Wednesday, November 21, 2007
Nanotechnology Research
A coating of fibers too small for the eye to see makes water droplets on a glass sheet act like marbles on a tabletop.
Tilt the glass, and the droplets roll off.
Flip the glass over, where the nanofibers have been treated with chemicals that attract water, and water droplets flatten, turning a foggy glass clear again.
"The chemistry and morphology control the properties of the surface," said Arthur J. Epstein, director of Ohio State University's Center for Materials Research.
Cool? Definitely. Practical? Getting there.
With the right chemicals, these microscopic lawns made up of plastic fibers can make coatings that can repel dirt or oil, or uncoil and hold DNA outstretched for study.
Fibers can conduct electricity and light up plastics. Buried under the skin, they could work as an artificial muscle.
The list goes on.
The research is in the growing field of nanotechnology, a science that manipulates materials at the molecular level to make everything from sun blocks to stain-resistant clothing.
At Ohio State, researchers have built nanoscaffolding on which to grow human tissue, developed a process to squeeze DNA down to a size that might be usable for gene therapy, found that nanoparticles injected in animals might help detect cancer early and begun to develop new materials to gather solar energy.
Epstein's former postdoctoral student Nan-Rong Chiou came up with a process that grows plastic nanofibers -- about one-500th of the width of human hair -- in a uniform pattern.
"Nobody realized you could do that," said Ric Kaner, a professor of inorganic chemistry, materials science and engineering at UCLA and a director of the California NanoSystems Institute.
"People have been trying to figure this out for a number of years."
Under a powerful microscope, the nanofibers resemble a putting green. Chiou mixed weak concentrations of aniline, a component of dyes used in Oriental carpets, with an oxidant called ammonium persulfate.
He dipped a plastic film into the solution, and polyaniline fibers grew on the surface. Polyaniline is a chain that links simple aniline molecules into a complex molecule.
The chemical reaction was halted when the film was rinsed in water. That's when he got his uniform pattern.
"Anything you can do to get them aligned and get them to grow where you want to is a significant advance," said Sanjeev Manohar, a chemical engineering professor at the University of Massachusetts, Lowell.
Manohar has used plastic nanofibers that grow randomly to build tiny transistors. He expects the OSU research to be useful in his work.
"If you have a bunch of wires going one way instead of (resembling) spaghetti, the electronic transport is more efficient."
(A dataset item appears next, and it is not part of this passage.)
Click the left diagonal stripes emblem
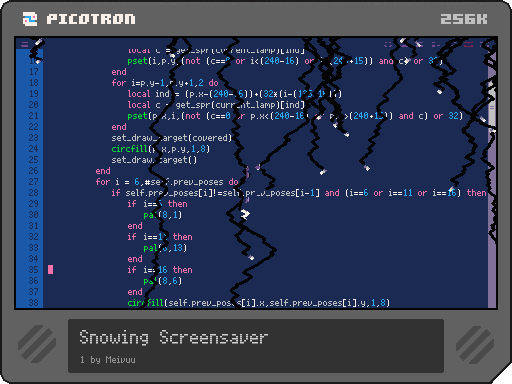This screenshot has width=512, height=384. tap(37, 344)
Kaner said the process holds a lot of promise.
"It's certainly effective scientifically. Whether it makes things cheaper and more accessible, it's hard for scientists to know."
Epstein, Chiou and others at Ohio State are doing more research and have found that they can coat almost any kind of material.
Glass treated with the hydrophobic -- not capable of uniting with or absorbing water -- coating could one day become self-cleaning windows.
With L. James Lee, a chemical and biomolecular engineering professor, the researchers have laid out patterns of hydrophilic and hydrophobic fibers that draw fluids through channels.
Epstein said if you put a light-emitting polymer on top of the nanofiber turf and connect the positive charge from a battery to the turf and the negative charge to the opposite end of the polymer, the device emits light using far less electricity than a traditional incandescent bulb or fluorescent tube.
Nanocoating also can be used to reduce static electricity. Epstein said that a walk across a carpet creates enough static electricity to shock us when we touch a doorknob. That can be reduced by coating a knob or even the soles of our shoes so that electrons are released into the atmosphere.
"You can change the properties so that you can conduct or insulate electricity under the skin, whichever is desired," said Chiou, who is now senior research and development manager for Nanomaterials Innovation Limited, a startup with Lee, with offices at OSU.
Chiou said he is particularly interested in medical uses, including artificial muscles.
When the researchers apply an electric charge to a film, one side can attract or repel ions from polymer fibers. The action changes the length of fibers. Shorten the fibers on one side, and the film curls like a closing fist. Lengthen them and the film extends, like a fist opening. The researchers must determine if the curling and opening action is strong enough to be useful.
The scientists have applied for a patent and expect to work with industry to further develop uses.
The research is funded by the National Science Foundation Center for Affordable Nanoengineering of Polymeric Biomedical Devices.